Discours de Raphaël Esrail, prononcé lors de l’inauguration du Mémorial de la Shoah de Drancy, 21 septembre 2012

« Nous sommes aujourd’hui réunis pour inaugurer ce beau bâtiment édifié à proximité du « Camp de Drancy ». Quelle que soit la qualification donnée à ce « camp », il fut essentiellement, pour la grande majorité des Juifs déportés de France, un lieu de transit entre la vie et la mise à mort.

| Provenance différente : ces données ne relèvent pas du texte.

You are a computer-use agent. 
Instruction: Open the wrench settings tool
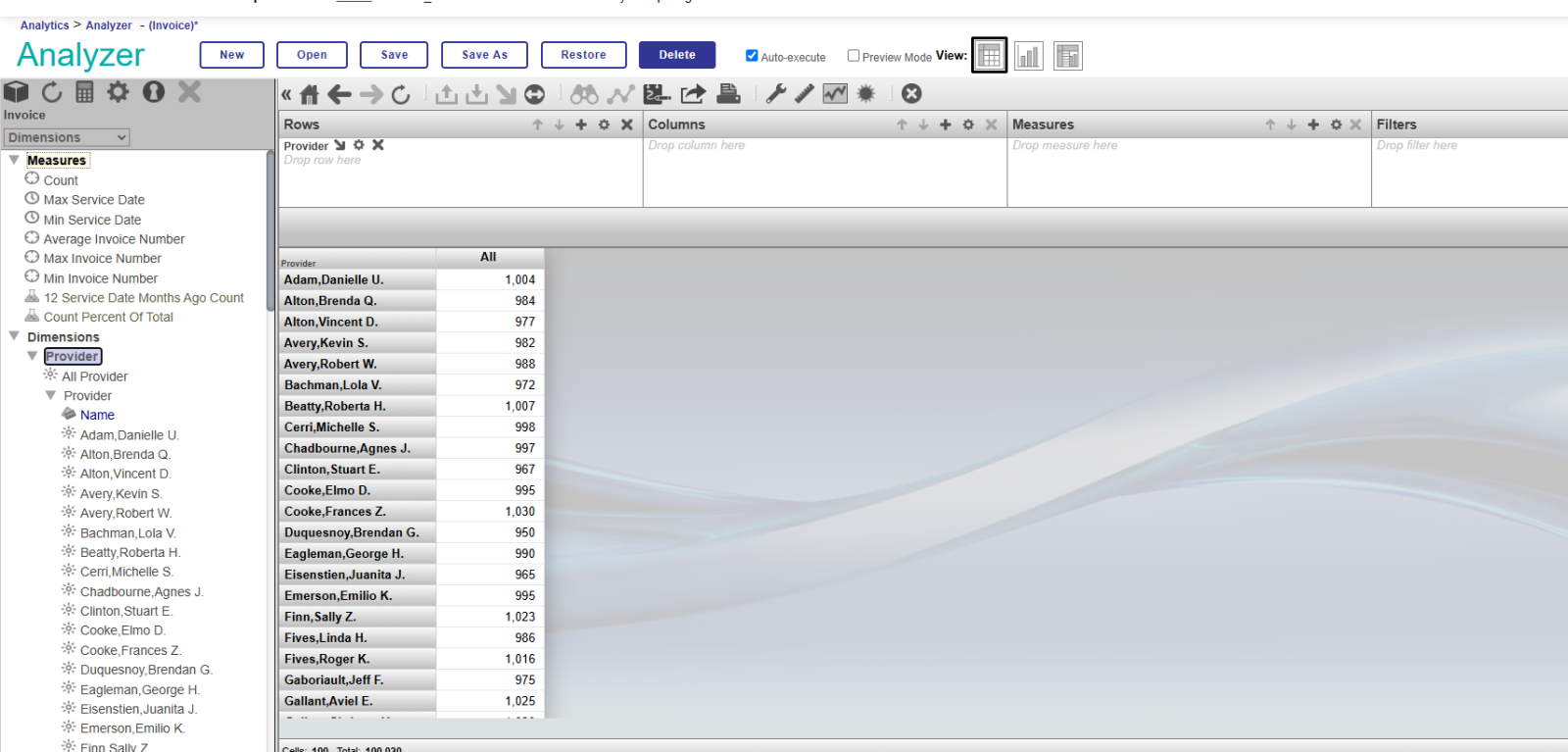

Les portes des quelque 60 convois qui se sont refermées ici, se rouvraient directement sur l’entrée des chambres à gaz à Birkenau. Drancy a été alimenté quotidiennement de quelques dizaines, de quelques centaines de Juifs, qui finissaient par tomber dans les filets de la Gestapo et de la Police française qui, avec persévérance, traquaient les Juifs sur tout le territoire national. Près de 63 000 Juifs internés ici, ont été déportés. Près de 97% d’entre eux ont été assassinés.

Ce tout petit bout de territoire français, situé au cœur de la cité humaine, est une création de la collaboration servile et meurtrière du gouvernement de Vichy avec l’occupant nazi. Il est une des trop nombreuses marques de la participation avérée des autorités de notre pays au génocide des Juifs de France et d’Europe.

Ce lieu a laissé plus ou moins de souvenirs aux survivants tant nous avons vécu à Auschwitz-Birkenau, une situation qui relativisait ce qu’avait été Drancy. Aujourd’hui, je nous imagine accompagnés par les ombres de celles et ceux qui furent amenés ici de force, enfermés puis déportés vers la mort. Ici mois après mois, pendant trois ans, les vies enchevêtrées, individuelles et familiales, ont dessiné une mosaïque dont les tons resteront à jamais ceux de la désespérance.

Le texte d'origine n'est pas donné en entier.